**Selected extract**.
-- Start --

After searching through the forums I've gotten the impression that it actually is possible for us little guys to offer rakeback on our sites. For the longest time I thought rakeback was only feasible for big sites that can afford the time and expense of tracking all the rake and making payments...and for negotiating deals with the poker rooms in the first place.
But I've seen threads mentioning automated rakeback payments straight from the poker rooms and I've also seen posts that mention something about signing up through superaffiliates to offer rakeback to your players.
If you've seen my site, it focuses on advanced strategy for serious no limit players and I really think it could land some big time players. The only problem is the people that my content targets probably already know about rakeback.
The other problem is after reading that huge CPA/Rev Share vs Rakeback debate I'm not even sure if I should consider rakeback in the first place.
Cliff notes:
If I want to offer rakeback on my site, where can I go to learn more? I tried searching already but if there's another thread somewhere let me know.

-- End --

**Your tasks**.
A: Duplicate the part of the rakeback forum post starting at "But I've seen" and ending at "to your players.".
B: In the rakeback forum post, what does the writer's site focus on?
The entries after this post are separate material and have nothing to do with it.

**Records supplied**.
-- Start --

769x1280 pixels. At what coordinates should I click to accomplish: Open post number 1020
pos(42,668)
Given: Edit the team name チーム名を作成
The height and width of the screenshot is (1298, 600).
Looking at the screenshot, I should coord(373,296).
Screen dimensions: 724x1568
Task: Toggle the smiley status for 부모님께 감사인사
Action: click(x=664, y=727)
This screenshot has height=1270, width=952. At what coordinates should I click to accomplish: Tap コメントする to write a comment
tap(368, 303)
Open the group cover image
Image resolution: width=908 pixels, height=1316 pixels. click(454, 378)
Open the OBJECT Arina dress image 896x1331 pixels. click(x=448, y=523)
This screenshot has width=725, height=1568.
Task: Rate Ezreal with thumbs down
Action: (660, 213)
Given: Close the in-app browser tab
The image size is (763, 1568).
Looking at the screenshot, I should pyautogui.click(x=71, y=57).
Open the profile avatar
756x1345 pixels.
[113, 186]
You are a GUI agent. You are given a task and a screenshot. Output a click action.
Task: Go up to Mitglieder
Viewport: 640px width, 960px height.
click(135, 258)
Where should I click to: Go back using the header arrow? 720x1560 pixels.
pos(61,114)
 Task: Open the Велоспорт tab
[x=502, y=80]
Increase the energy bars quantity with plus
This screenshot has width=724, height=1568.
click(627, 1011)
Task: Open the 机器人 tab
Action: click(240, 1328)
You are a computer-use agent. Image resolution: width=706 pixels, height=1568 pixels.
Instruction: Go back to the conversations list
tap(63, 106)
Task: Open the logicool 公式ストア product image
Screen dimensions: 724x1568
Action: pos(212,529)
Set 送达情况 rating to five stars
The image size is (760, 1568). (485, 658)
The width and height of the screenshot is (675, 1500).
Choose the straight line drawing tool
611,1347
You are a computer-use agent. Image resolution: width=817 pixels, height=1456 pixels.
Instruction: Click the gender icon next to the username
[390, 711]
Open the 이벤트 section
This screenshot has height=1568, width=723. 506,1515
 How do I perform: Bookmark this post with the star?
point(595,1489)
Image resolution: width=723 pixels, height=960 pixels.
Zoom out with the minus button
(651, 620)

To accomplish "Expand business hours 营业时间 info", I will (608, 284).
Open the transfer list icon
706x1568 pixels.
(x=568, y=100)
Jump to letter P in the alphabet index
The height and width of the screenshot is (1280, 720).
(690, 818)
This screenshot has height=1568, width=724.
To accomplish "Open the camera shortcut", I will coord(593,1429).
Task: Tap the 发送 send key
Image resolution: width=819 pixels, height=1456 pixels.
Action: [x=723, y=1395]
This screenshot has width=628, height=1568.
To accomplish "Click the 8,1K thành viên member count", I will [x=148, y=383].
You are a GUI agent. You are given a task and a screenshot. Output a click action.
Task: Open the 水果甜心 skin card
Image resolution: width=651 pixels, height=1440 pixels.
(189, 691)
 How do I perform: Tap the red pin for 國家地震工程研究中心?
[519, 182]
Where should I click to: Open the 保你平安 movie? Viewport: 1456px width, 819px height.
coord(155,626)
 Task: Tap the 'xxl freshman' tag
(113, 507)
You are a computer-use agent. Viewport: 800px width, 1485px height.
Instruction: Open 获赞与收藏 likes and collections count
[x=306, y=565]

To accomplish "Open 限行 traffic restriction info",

-- End --

**Expected outputs**.
A:
But I've seen threads mentioning automated rakeback payments straight from the poker rooms and I've also seen posts that mention something about signing up through superaffiliates to offer rakeback to your players.

B: Advanced strategy for serious no limit players.